▶ Your goal: Copy the material from the line with "You are a GUI" up to and including the line with "[x=322, y=18]", substituting "menu" for "dropdown" and keeping everything else the same. Omit the pictures.

=== Records for processing ===

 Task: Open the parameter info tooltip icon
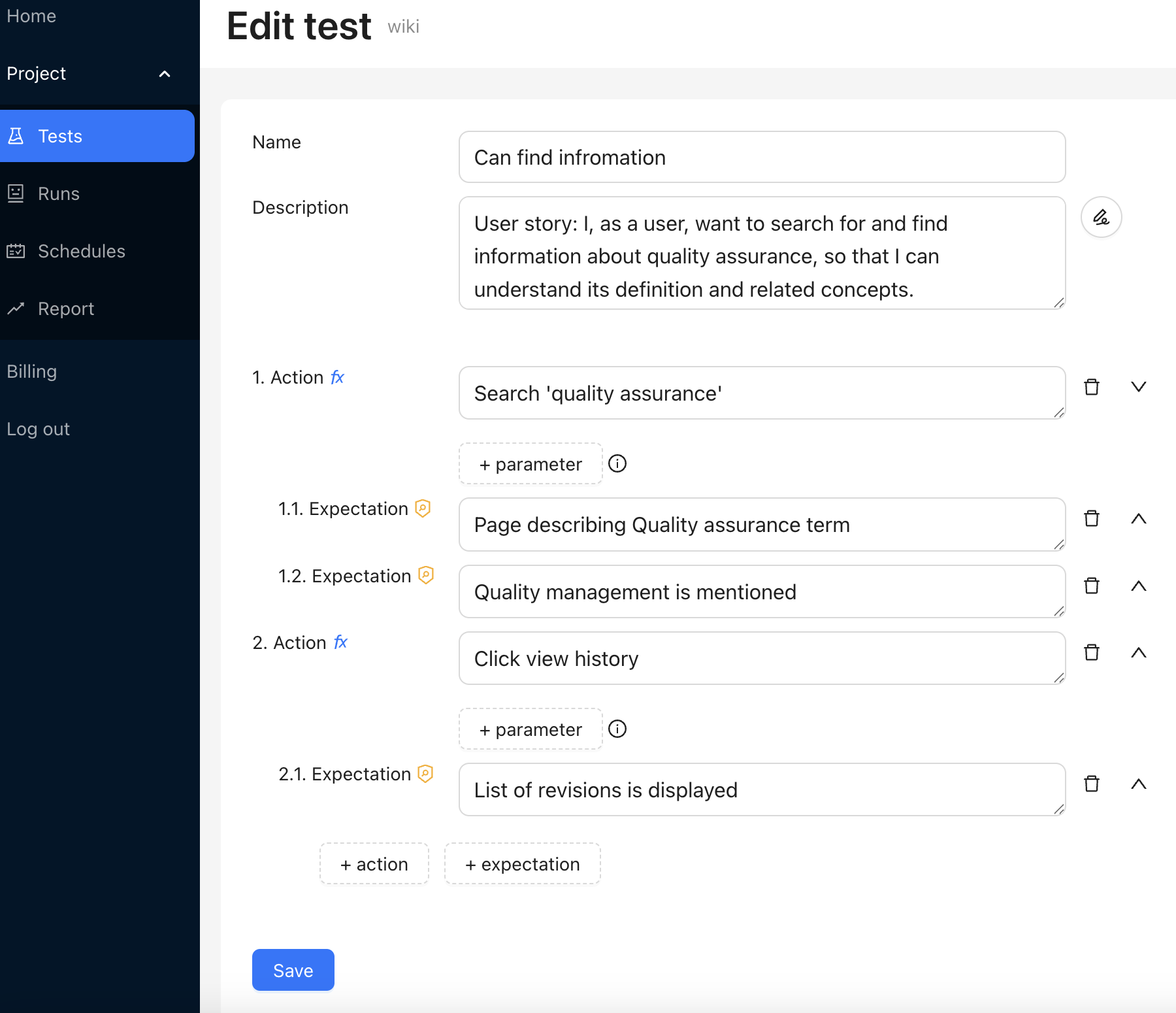[618, 464]
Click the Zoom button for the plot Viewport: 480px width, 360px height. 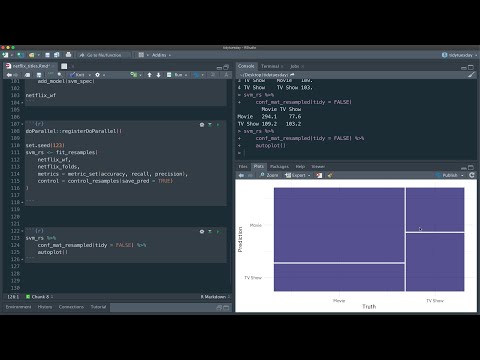[x=269, y=175]
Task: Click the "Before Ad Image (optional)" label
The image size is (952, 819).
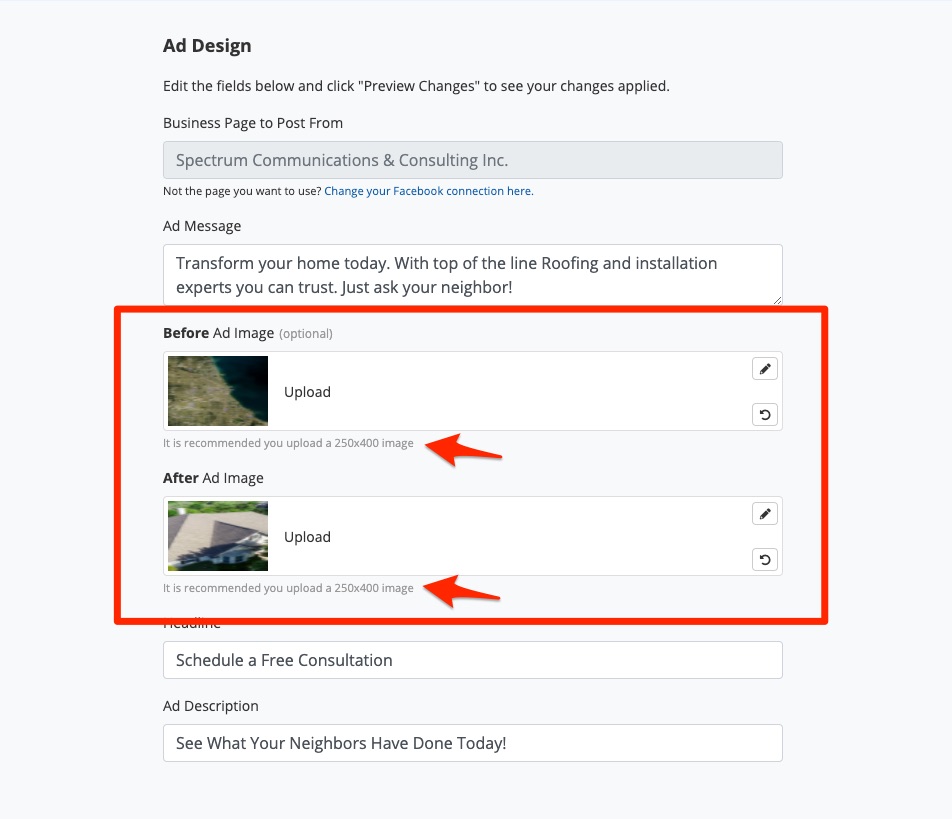Action: click(247, 333)
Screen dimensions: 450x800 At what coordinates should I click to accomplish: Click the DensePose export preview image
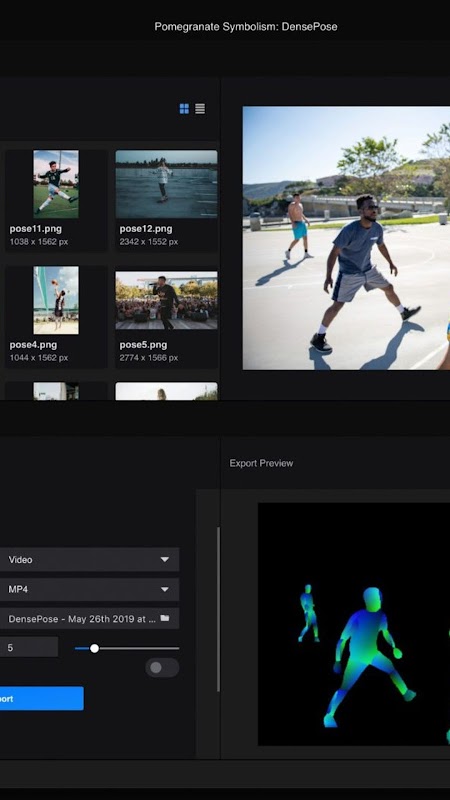pos(354,624)
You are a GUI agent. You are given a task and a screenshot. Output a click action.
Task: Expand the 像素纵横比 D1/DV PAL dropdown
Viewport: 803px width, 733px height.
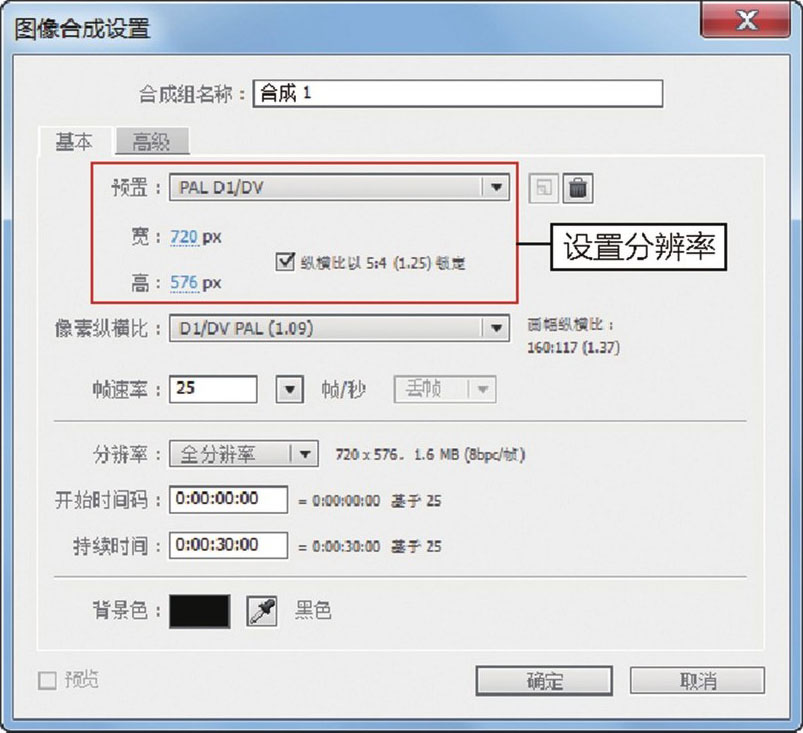pyautogui.click(x=339, y=328)
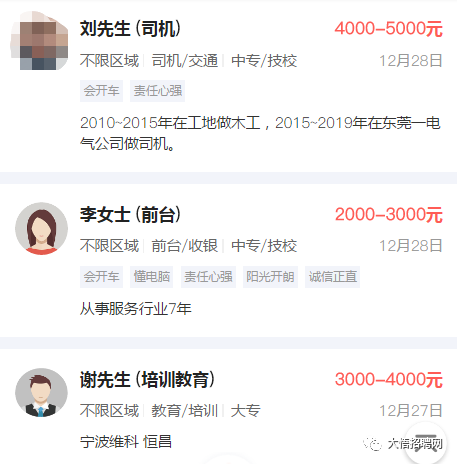Select the 阳光开朗 tag

[270, 277]
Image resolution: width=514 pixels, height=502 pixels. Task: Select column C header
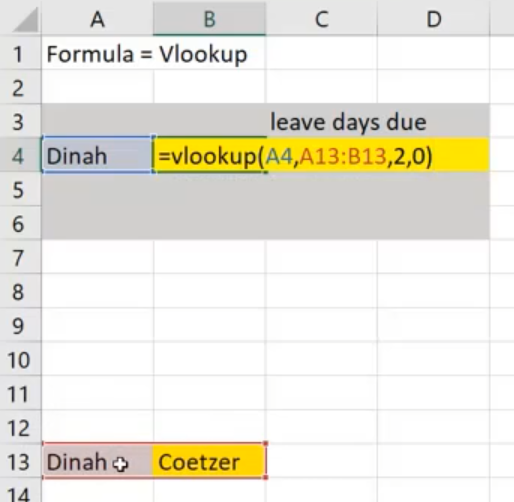[x=322, y=18]
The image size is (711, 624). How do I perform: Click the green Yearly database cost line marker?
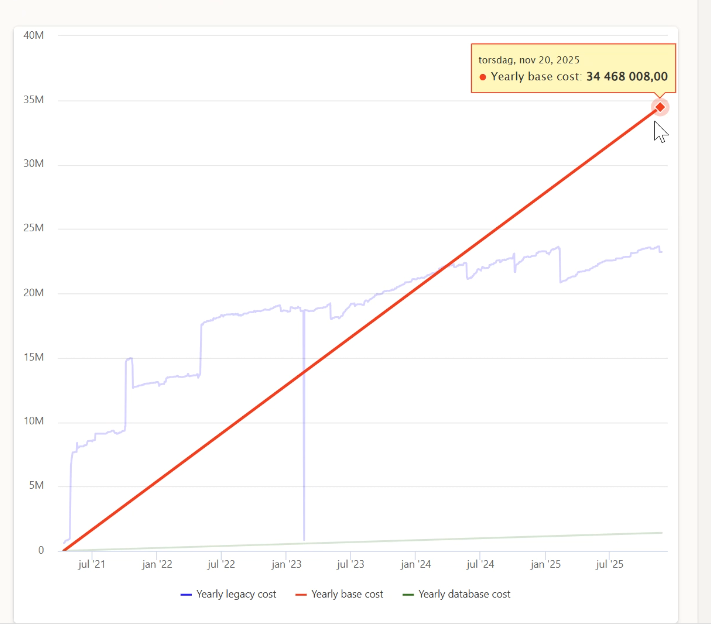point(407,594)
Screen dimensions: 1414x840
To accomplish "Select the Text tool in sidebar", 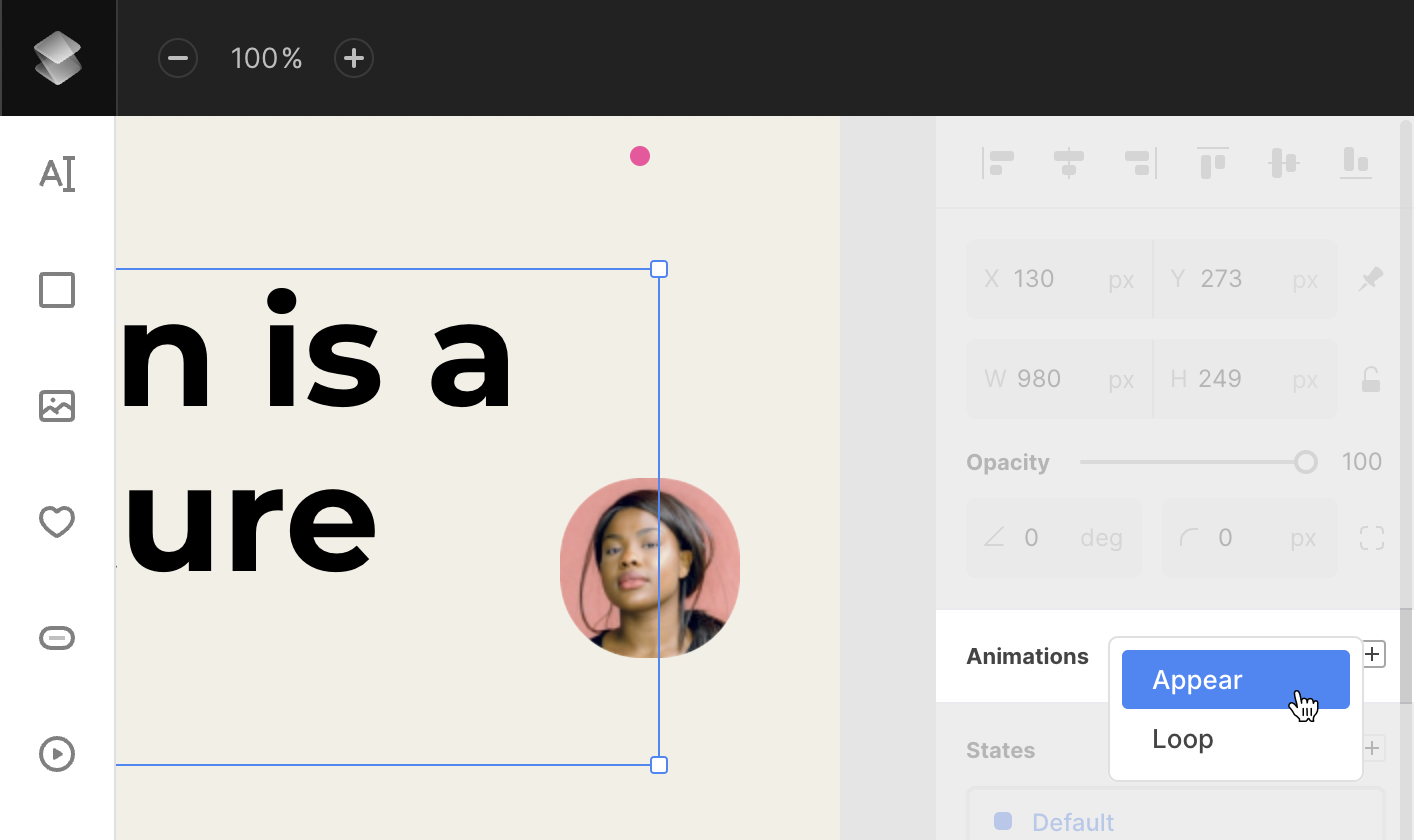I will (57, 174).
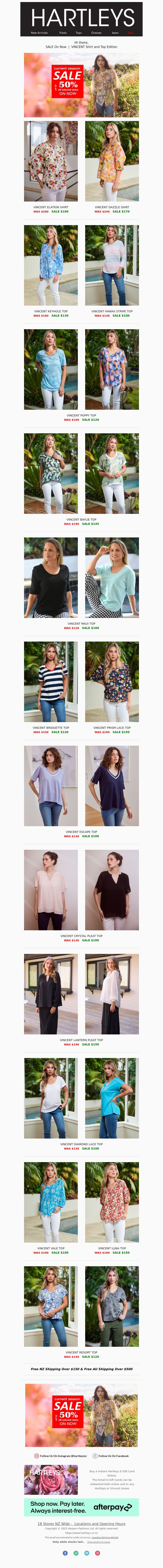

===

▶ Written answer:
You are a GUI agent. You are given a task and a screenshot. Output a click action.
Task: Expand the 像素纵横比 D1/DV PAL menu
Viewport: 803px width, 733px height.
pyautogui.click(x=339, y=328)
Select the 阳光开朗 tag

[270, 277]
Image resolution: width=514 pixels, height=502 pixels. Task: Select column C header
[x=322, y=18]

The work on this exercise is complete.